In bringing up Occupy, the author writes “Frankly, many of those protestors were dumbfounded that a degree in art history doesn’t make you rich, and that forces of supply and demand won’t allow you to pay a mortgage by selling hemp-made hacky sacks.” The economic falsehood of the second half of that statement notwithstanding, this nonsense talk shows both a total lack of understanding about what Occupy was about (most people there didn’t want to be rich, they just didn’t like that other people were getting rich exploiting the labors of people who were poor) and who was supporting it. I, for example, have a real job (totally hemp-free, I might add), as did and do many of the people I know who were involved with Occupy. There were college professors, retail workers, office drones, managers, and even millionaires involved and/or supporting the Occupy Wall Street protests. Perpetuating this myth that there was nothing but a bunch of hippies and slackers at Occupy is a baseless lie, and the language the Bulletin chose to use really reflects hostility toward what happened in the 1960s more than the modern day.

Were there deadbeats at Occupy? Sure there were, but saying it’s the norm for those protests, or even particularly common, is a statement from a person who couldn’t even have been bothered to go down to Dewey Square and talk to some of the folks he decided to write about. If the editors of the Boston Bulletin had bothered to read a single edition of The Occupied Wall Street Journal (which I’d bet gets a hell of a lot more readers than that Boston Bulletin site) as closely as I read the Bulletin, they’d be hard-pressed to find a word about anyone trying to get rich, nor a single pitch for a hemp cooperative start-up.

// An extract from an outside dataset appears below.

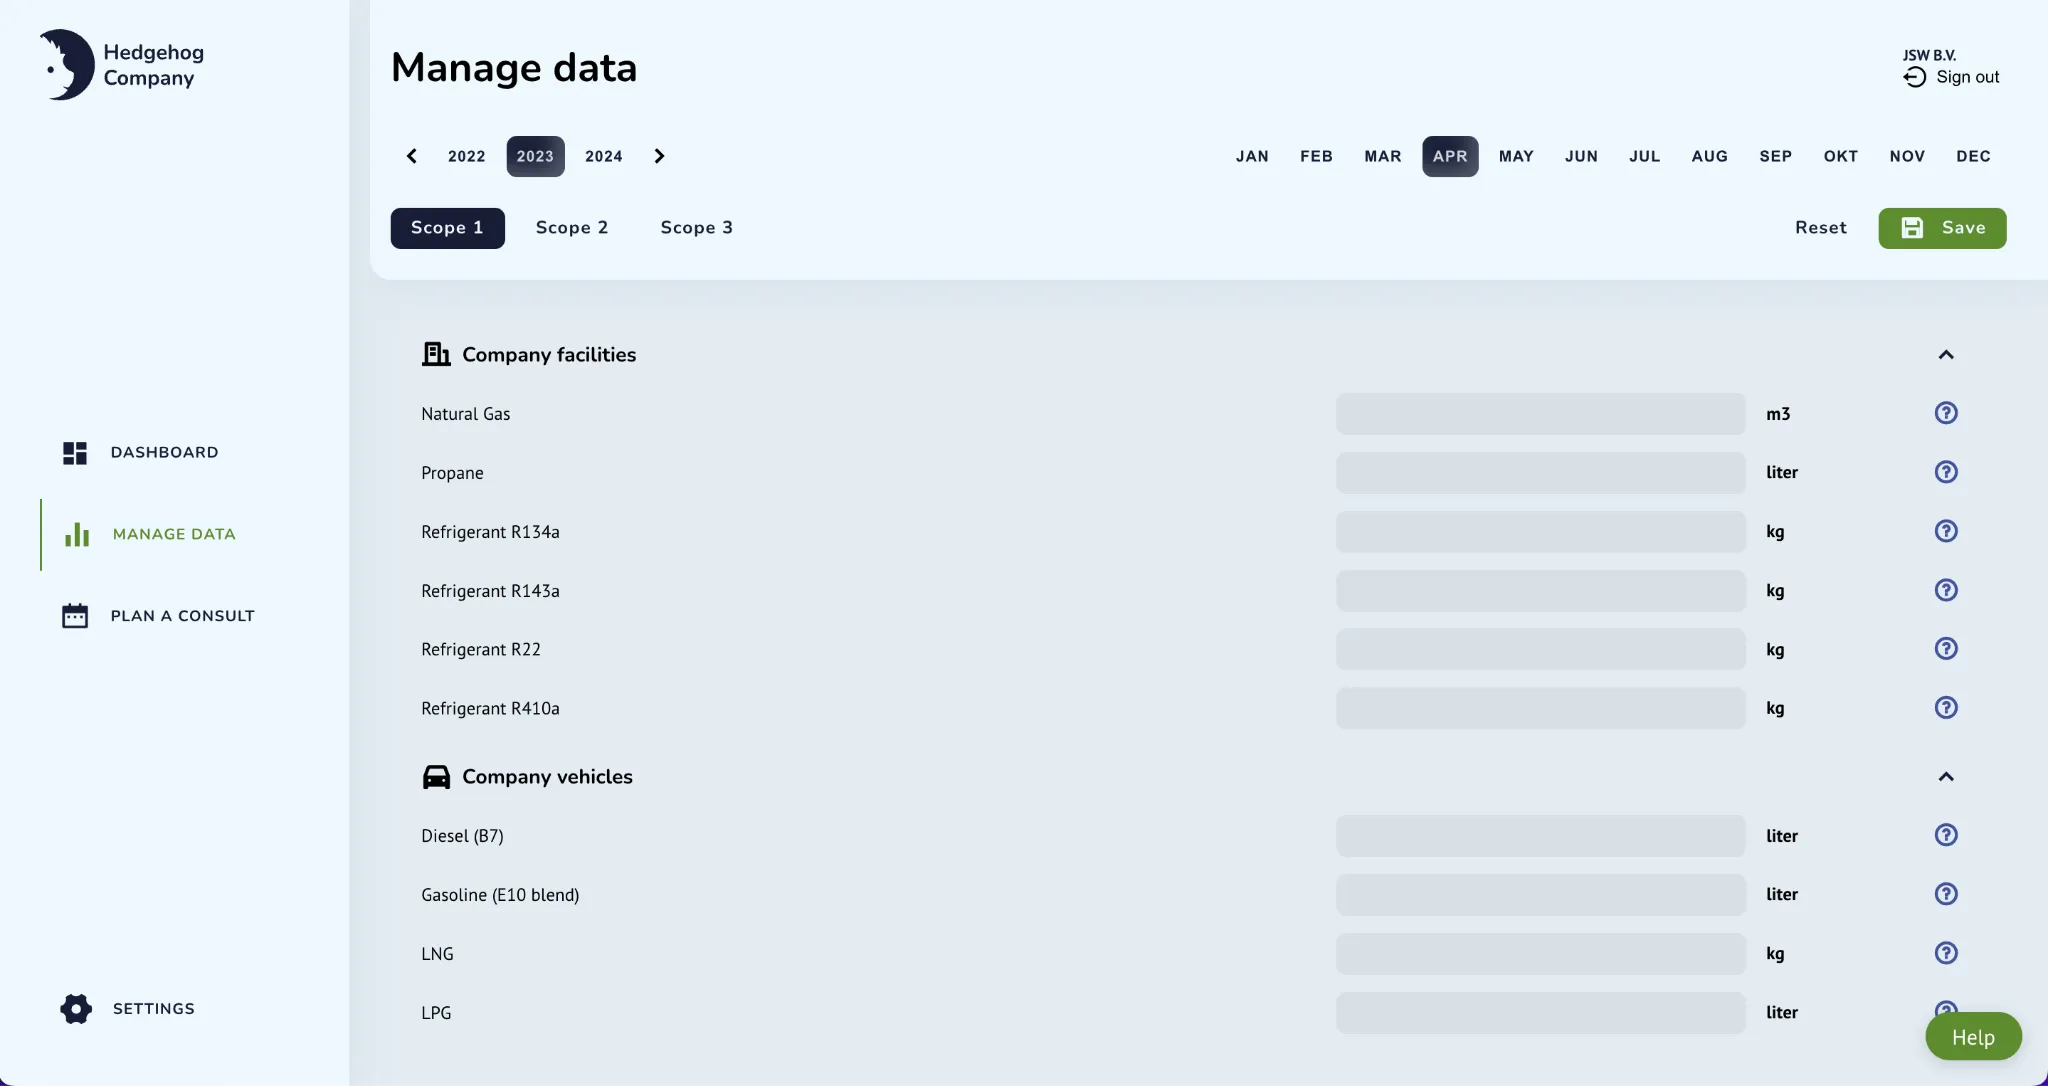Image resolution: width=2048 pixels, height=1086 pixels.
Task: Collapse the Company facilities section
Action: tap(1945, 355)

There are a lot of reasons why local newspapers are dying. The internet is a huge part of it, as are budget cuts[ii] and willingness by writers to trade their writing for “experience.” But more than anything, newspapers like the Bulletin are losing readership because they’re catering to a population that is going extinct. The target market of the Boston Bulletin’s editorial pages is older, white, reactionary, and resistant to change – all things that a modern Boston (and a modern America) is not conducive to. I’m not saying these columns and columnists should all be booted to the curb – quite the contrary, I think their opinions are very valuable in characterizing what stupidity looks like in print – but what I am saying is that these papers need the voices of younger people who aren’t ready to scream “get off my lawn” every time a stranger comes by next to those of the old guard if they want to continue past 2020. 

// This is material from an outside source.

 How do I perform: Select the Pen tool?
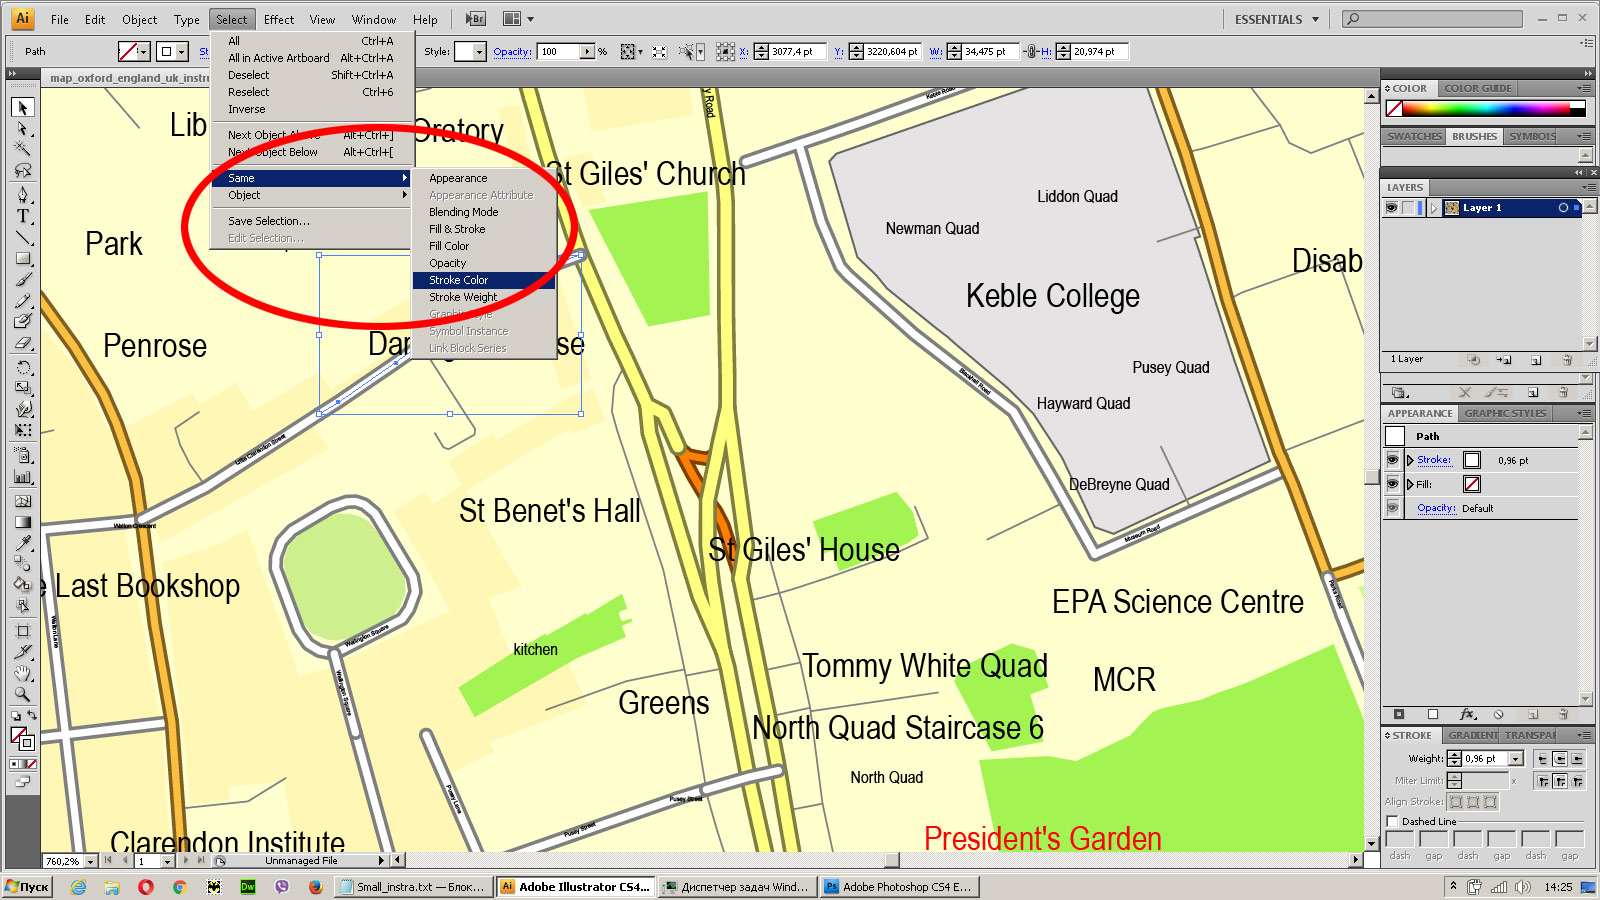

Boston is changing, and if small weeklies like the Bulletin don’t change with it, they’ll be as gone as the days of Whitey, Yaz, and Honey Fitz.

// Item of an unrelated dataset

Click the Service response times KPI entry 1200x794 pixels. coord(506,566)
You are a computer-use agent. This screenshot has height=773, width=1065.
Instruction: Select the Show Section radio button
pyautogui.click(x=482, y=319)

[i] I am using the West Roxbury – Roslindale edition of the Bulletin for this story, though their columns are usually syndicated in all editions.
[ii] I’ve written for the Bulletin in the past. They pay $20-25 for an article. Hardly enough for a writer to live on.

1 comment:

RCB said...

Galeota's column has always been a joke.

When he wrote for the Parkway Transcript years ago, his column often consisted, literally, of a list of 30-40 of his friends in West Roxbury. Nothing more.